━━━━━ TEXT SECTION

History log of /freebsd-current/sys/net/if_lagg.h
Revision Date Author Comments
# 95ee2897 16-Aug-2023 Warner Losh <imp@FreeBSD.org>

sys: Remove $FreeBSD$: two-line .h pattern

Remove /^\s*\*\n \*\s+\$FreeBSD\$$\n/


# dcd7f0bd 24-Mar-2023 Zhenlei Huang <zlei@FreeBSD.org>

lagg: Various style fixes

MFC after: 1 week


# 713ceb99 28-Jul-2022 Andrew Gallatin <gallatin@FreeBSD.org>

lagg: fix lagg ifioctl after SIOCSIFCAPNV

Lagg was broken by SIOCSIFCAPNV when all underlying devices
support SIOCSIFCAPNV. This change updates lagg to work with
SIOCSIFCAPNV and if_capabilities2.

Reviewed by: kib, hselasky
Sponsored by: Netflix
Differential Revision: https://reviews.freebsd.org/D35865


# 19ecb5e8 29-Dec-2020 Hans Petter Selasky <hselasky@FreeBSD.org>

Fix for IPoIB over lagg(4).

Need to update both link layer address and broadcast address when active link changes for IP over infiniband.
This is because the broadcast address contains the so-called P-key, which is interface dependent.

Reviewed by: kib @
Differential Revision: https://reviews.freebsd.org/D27658
MFC after: 1 week
Sponsored by: Mellanox Technologies // NVIDIA Networking


# a92c4bb6 22-Oct-2020 Hans Petter Selasky <hselasky@FreeBSD.org>

Add support for IP over infiniband, IPoIB, to lagg(4). Currently only
the failover protocol is supported due to limitations in the IPoIB
architecture. Refer to the lagg(4) manual page for how to configure
and use this new feature. A new network interface type,
IFT_INFINIBANDLAG, has been added, similar to the existing
IFT_IEEE8023ADLAG .

━━━━━━━━━━
━━━━━ INFORMATION PROVIDED

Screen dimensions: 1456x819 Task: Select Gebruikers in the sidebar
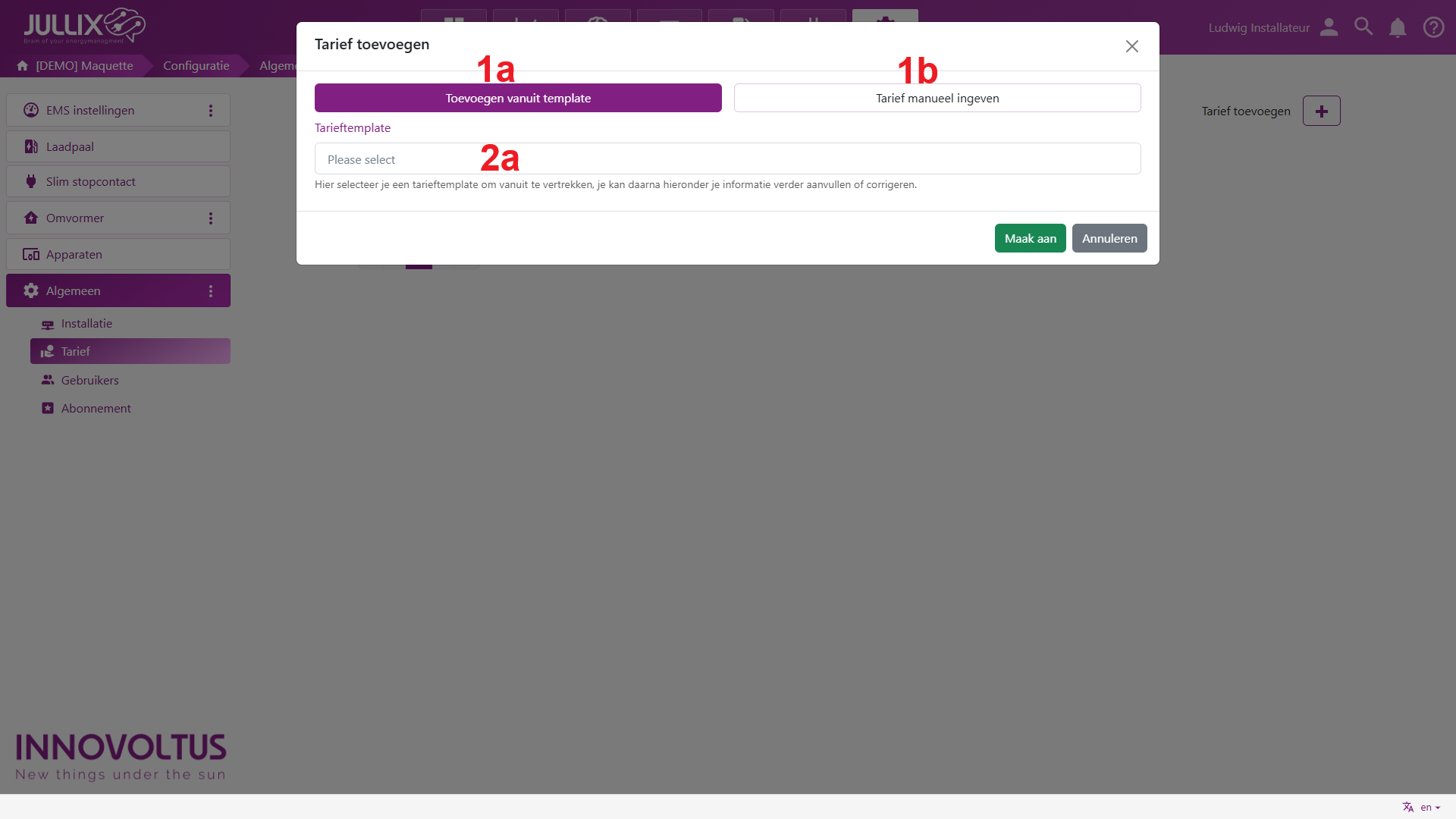coord(89,381)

━━━━━━━━━━

* **CHALLENGE**
In the if_lagg.h history log, why does the IPoIB fix for lagg(4) update the broadcast address, and not only the link layer address, when the active link changes?

* **FINAL RESULT**
For IP over InfiniBand, the broadcast address contains the so-called P-key, which is interface dependent. When the active link changes, the broadcast address must therefore be updated along with the link layer address.